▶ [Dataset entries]
[Start of section]

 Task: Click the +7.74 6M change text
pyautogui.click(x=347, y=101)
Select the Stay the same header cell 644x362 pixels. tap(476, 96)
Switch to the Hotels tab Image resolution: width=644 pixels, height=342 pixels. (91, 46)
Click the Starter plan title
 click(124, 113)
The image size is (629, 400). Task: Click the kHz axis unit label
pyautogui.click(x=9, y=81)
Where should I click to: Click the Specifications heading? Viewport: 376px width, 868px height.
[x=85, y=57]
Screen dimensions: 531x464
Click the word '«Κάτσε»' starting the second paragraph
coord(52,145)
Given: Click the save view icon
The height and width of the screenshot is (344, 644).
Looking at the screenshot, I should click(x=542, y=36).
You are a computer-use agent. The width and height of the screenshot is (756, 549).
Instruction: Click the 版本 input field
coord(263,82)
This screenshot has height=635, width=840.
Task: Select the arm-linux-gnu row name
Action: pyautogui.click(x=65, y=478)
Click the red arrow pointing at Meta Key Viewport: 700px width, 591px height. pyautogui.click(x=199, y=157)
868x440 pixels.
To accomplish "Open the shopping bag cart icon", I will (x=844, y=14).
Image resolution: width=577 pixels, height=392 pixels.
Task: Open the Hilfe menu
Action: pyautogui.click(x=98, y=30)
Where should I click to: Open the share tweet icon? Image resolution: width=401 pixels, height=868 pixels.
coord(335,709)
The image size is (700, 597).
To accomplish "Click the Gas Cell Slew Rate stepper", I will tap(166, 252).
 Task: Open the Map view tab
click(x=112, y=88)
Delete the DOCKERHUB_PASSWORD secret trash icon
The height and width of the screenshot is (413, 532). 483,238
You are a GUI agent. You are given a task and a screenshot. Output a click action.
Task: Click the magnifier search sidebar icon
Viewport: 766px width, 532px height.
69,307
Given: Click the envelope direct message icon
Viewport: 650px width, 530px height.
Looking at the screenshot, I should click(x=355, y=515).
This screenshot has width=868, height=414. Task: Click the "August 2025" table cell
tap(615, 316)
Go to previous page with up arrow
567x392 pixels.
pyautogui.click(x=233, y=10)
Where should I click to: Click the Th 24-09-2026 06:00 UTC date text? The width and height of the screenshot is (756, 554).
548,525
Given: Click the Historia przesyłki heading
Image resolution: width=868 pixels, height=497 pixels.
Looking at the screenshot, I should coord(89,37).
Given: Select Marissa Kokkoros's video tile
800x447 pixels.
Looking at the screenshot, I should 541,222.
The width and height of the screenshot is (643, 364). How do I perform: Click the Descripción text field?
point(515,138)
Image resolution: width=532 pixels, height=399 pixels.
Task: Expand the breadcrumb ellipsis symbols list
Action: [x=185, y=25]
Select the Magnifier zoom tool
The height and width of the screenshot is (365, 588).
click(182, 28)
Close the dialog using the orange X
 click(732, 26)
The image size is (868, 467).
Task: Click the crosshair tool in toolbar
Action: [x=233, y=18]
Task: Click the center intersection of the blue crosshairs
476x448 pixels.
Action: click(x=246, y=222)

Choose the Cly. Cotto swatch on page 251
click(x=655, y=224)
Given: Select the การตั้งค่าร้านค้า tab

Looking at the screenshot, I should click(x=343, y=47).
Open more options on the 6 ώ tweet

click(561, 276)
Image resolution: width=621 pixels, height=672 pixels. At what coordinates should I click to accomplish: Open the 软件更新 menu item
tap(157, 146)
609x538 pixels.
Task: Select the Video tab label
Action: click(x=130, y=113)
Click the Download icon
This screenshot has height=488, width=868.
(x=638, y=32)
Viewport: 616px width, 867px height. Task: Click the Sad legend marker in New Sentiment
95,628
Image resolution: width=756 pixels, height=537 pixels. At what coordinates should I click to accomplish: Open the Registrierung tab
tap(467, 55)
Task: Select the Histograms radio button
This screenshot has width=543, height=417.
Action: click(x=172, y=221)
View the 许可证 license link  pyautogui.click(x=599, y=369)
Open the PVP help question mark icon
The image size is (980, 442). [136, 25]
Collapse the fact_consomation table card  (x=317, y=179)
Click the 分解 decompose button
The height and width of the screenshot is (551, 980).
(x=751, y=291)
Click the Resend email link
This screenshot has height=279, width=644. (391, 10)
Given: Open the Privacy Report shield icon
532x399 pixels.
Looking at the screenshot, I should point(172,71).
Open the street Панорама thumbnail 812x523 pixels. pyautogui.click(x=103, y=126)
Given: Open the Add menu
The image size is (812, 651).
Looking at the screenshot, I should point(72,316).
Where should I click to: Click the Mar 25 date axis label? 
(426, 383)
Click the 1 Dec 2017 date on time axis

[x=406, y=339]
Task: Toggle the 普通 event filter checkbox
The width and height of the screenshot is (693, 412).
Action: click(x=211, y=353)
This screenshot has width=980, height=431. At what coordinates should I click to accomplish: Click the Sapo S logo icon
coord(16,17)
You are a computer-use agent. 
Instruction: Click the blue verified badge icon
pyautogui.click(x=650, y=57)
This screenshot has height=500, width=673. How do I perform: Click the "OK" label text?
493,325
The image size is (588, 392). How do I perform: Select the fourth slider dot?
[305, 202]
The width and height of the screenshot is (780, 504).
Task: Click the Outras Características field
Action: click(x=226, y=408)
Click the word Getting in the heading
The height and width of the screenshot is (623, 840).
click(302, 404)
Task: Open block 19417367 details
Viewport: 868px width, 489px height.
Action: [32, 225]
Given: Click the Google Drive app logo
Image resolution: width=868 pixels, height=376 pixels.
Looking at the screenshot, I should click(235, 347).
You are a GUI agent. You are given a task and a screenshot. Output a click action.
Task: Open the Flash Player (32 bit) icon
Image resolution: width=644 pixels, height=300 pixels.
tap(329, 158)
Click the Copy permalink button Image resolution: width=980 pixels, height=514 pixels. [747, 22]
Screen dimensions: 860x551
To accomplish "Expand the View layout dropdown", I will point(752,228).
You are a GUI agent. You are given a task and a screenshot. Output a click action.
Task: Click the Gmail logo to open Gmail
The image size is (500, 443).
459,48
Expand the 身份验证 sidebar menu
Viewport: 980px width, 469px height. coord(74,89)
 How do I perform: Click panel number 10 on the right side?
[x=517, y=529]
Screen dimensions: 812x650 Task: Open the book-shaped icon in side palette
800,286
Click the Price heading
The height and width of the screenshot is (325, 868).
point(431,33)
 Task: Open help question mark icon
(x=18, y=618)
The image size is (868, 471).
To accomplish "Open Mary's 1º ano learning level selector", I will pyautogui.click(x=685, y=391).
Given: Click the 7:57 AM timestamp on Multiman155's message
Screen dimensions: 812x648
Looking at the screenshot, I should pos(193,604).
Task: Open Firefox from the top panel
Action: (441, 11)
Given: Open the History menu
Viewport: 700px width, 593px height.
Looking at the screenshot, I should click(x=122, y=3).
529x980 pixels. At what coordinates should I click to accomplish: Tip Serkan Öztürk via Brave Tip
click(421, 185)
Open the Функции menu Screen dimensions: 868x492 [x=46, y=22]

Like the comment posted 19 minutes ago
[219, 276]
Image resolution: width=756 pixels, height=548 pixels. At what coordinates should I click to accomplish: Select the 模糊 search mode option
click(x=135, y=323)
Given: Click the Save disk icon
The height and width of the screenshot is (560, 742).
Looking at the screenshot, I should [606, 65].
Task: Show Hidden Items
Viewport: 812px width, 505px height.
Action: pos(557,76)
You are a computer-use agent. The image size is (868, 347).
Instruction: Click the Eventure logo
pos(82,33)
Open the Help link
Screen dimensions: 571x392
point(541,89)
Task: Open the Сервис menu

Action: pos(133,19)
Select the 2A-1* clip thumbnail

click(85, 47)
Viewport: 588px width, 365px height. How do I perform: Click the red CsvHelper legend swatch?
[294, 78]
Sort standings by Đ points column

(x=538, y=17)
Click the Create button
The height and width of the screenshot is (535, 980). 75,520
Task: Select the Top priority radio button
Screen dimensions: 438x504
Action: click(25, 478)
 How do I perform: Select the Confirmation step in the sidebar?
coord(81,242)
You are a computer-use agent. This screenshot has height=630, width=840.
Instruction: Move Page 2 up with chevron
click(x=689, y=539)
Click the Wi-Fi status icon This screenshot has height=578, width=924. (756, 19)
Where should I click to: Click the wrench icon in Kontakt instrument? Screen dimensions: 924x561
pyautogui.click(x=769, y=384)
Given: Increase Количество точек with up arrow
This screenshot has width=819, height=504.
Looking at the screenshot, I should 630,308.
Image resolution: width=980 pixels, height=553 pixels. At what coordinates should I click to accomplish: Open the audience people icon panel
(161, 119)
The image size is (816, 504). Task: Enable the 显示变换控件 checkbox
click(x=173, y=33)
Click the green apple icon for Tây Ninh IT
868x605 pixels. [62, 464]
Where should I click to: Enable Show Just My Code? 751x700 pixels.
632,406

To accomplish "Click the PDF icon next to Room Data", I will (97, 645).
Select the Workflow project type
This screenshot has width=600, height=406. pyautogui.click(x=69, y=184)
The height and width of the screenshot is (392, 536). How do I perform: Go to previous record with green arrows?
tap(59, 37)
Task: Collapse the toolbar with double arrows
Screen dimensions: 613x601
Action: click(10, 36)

[End of section]

▶ [What to do] Copy the lines of the entries above that mention "message".

▶ [Written answer]
Given: Click the envelope direct message icon
Given: Click the 7:57 AM timestamp on Multiman155's message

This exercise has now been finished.